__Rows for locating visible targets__
——————————

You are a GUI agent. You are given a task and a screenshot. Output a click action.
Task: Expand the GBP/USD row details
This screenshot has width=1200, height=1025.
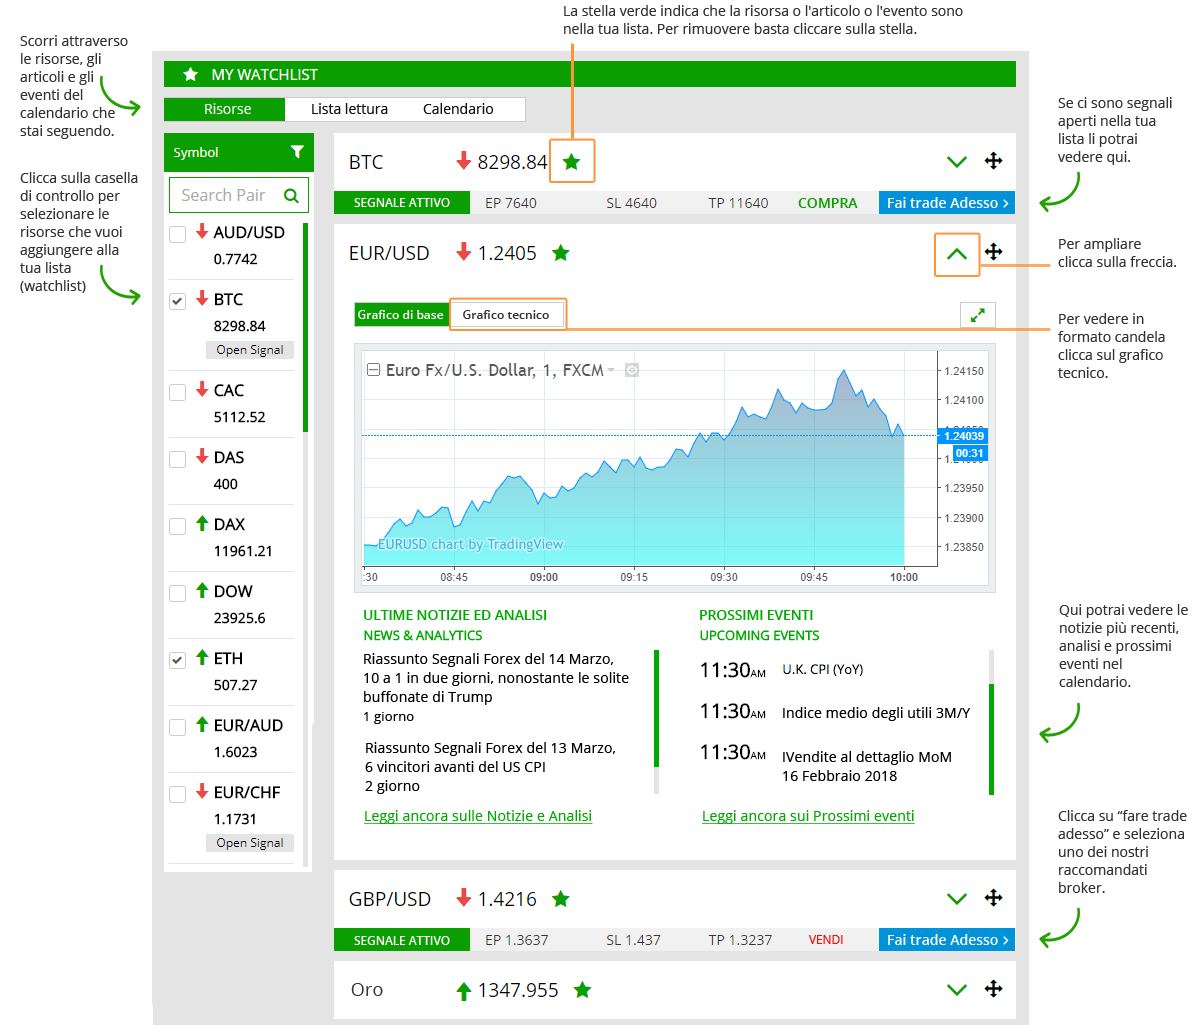[956, 899]
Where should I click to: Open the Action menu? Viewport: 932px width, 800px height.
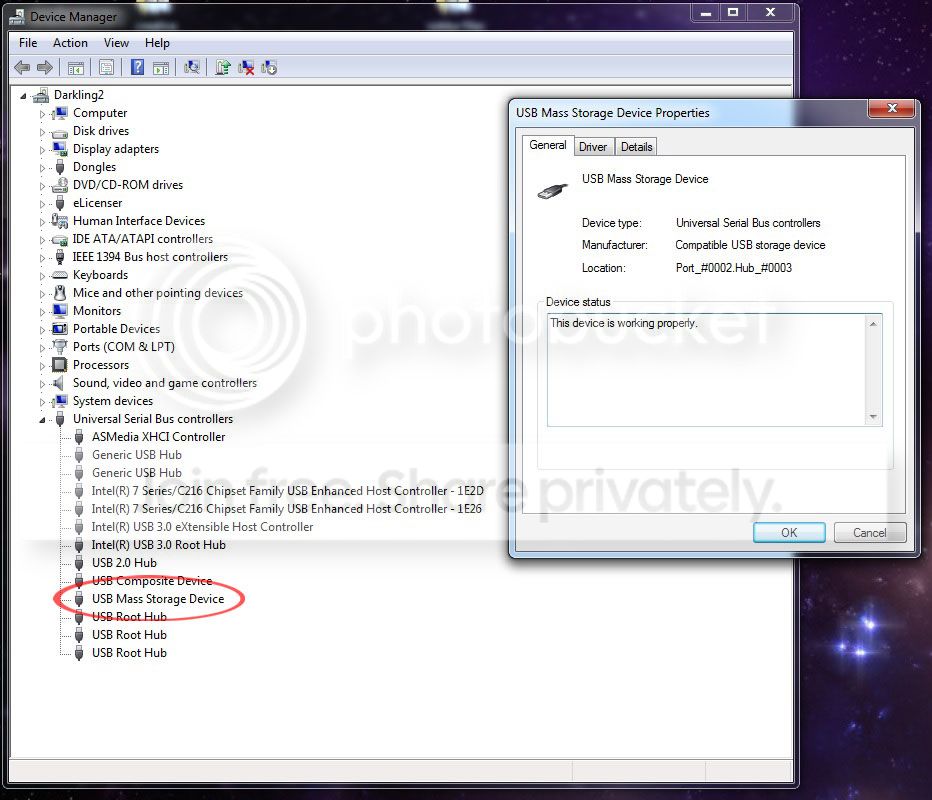[70, 43]
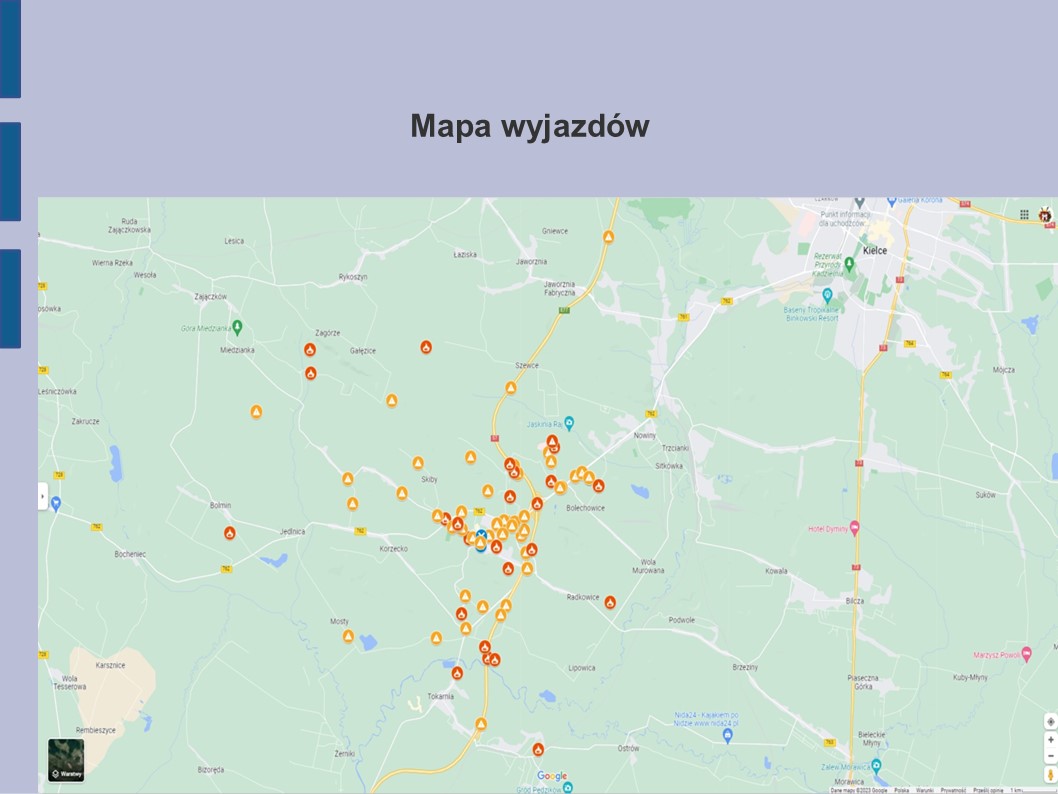Select the Street View pegman
The height and width of the screenshot is (794, 1058).
point(1050,775)
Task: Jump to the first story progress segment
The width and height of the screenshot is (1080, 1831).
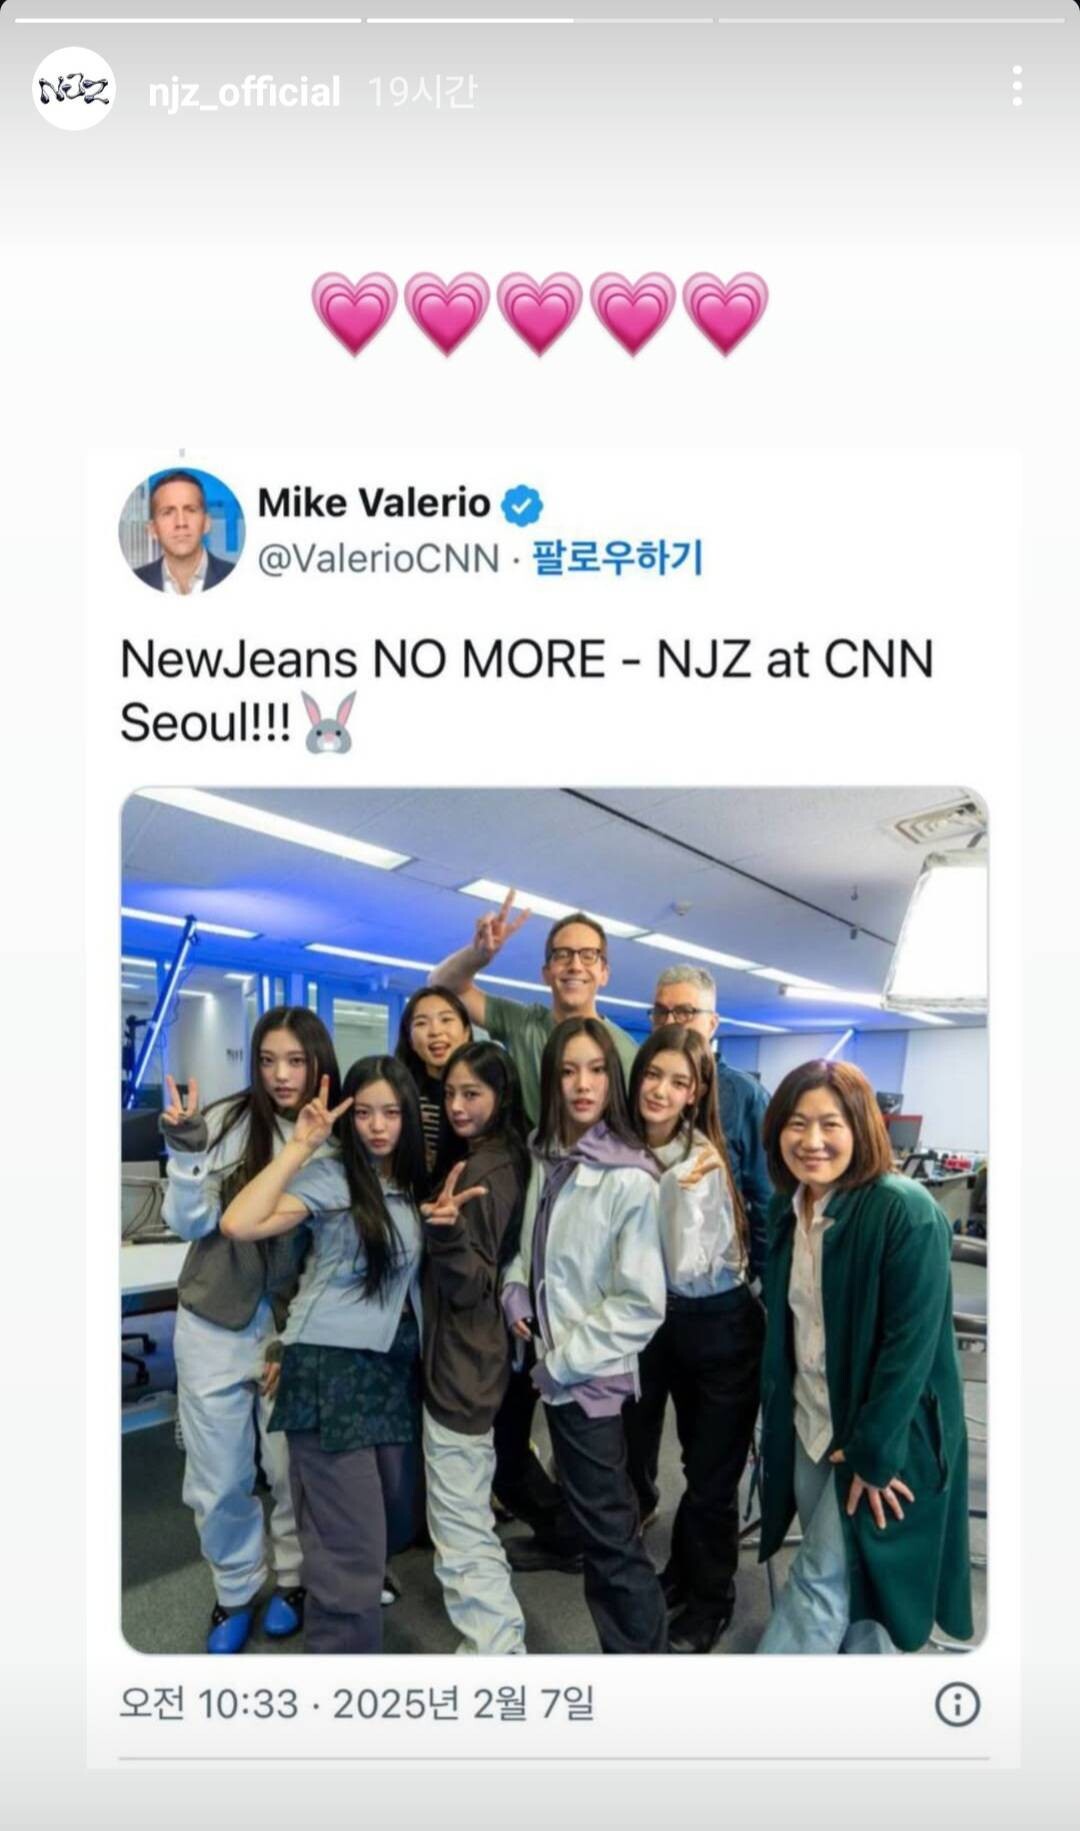Action: [187, 19]
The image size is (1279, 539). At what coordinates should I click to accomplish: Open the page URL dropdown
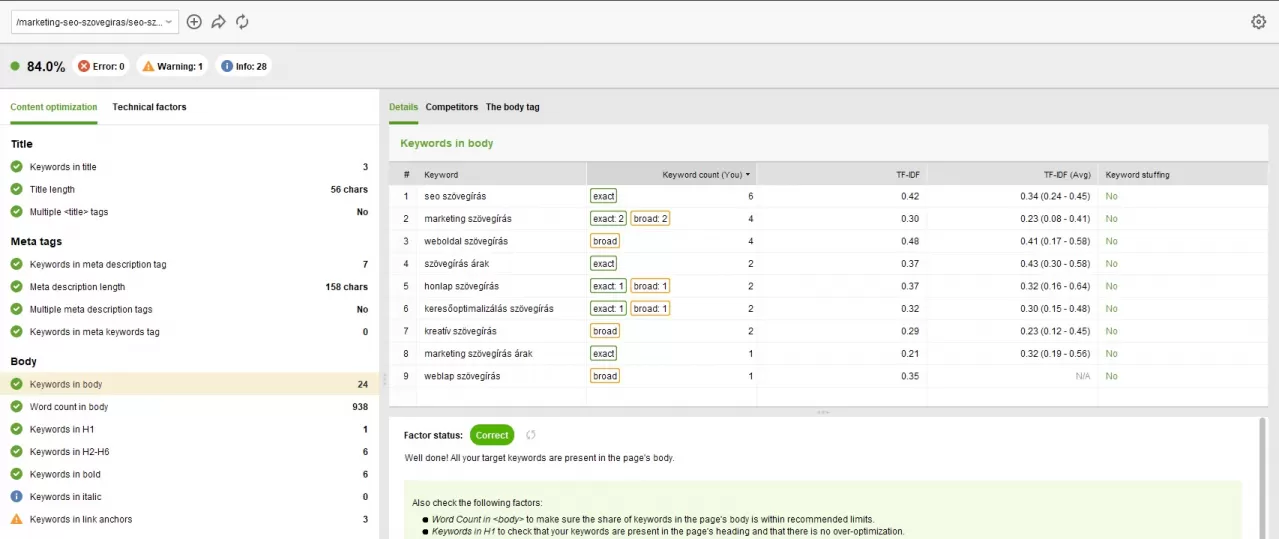(96, 22)
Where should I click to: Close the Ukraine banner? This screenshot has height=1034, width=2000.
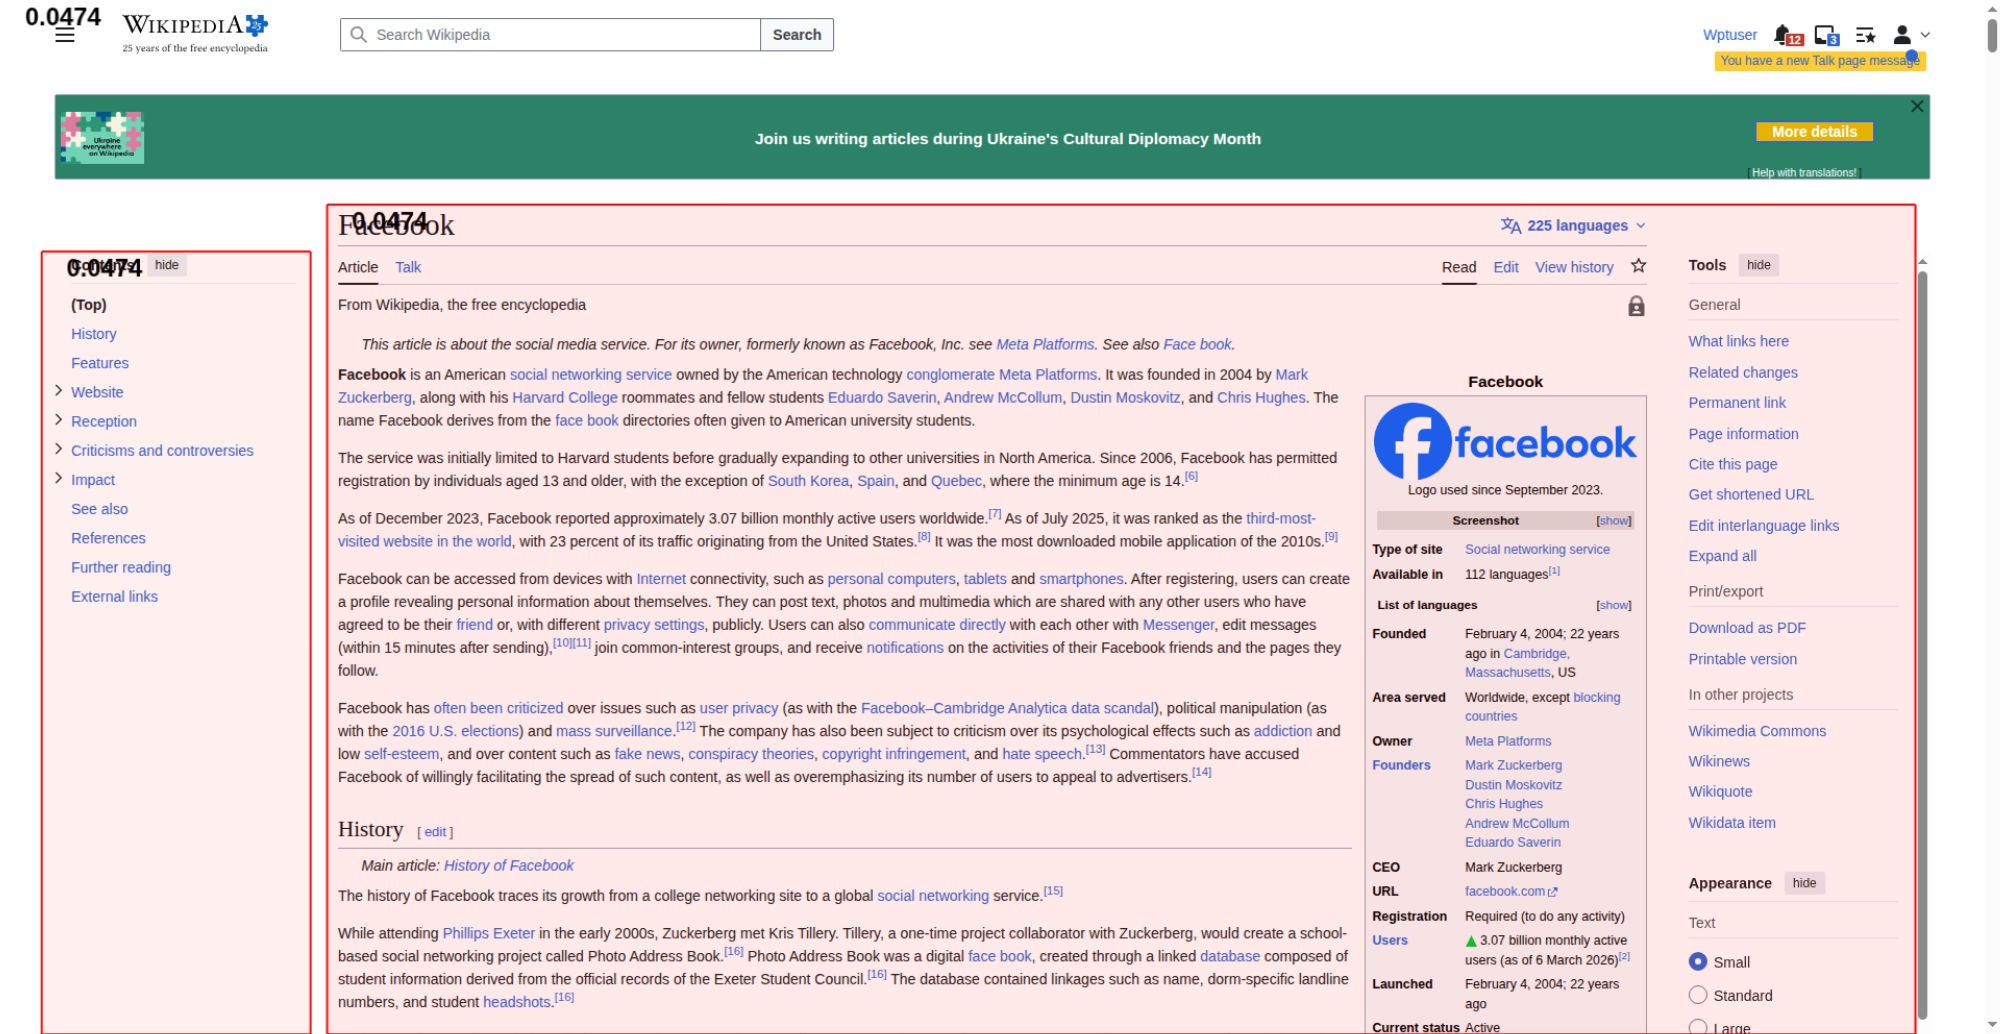coord(1916,106)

——————————

__Exercise description__
Please output, word for word, every line from the one containing "Where should I click to: Open" through the end of the rows, both ends included. Leave the pictures out.

__Solved problem__
Where should I click to: Open the Action menu? Viewport: 932px width, 800px height.
[70, 43]
Select the Street View pegman
The height and width of the screenshot is (794, 1058).
point(1050,775)
Task: Jump to the first story progress segment
The width and height of the screenshot is (1080, 1831).
Action: [187, 19]
The image size is (1279, 539). At what coordinates should I click to accomplish: Open the page URL dropdown
(96, 22)
Where should I click to: Close the Ukraine banner? This screenshot has height=1034, width=2000.
coord(1916,106)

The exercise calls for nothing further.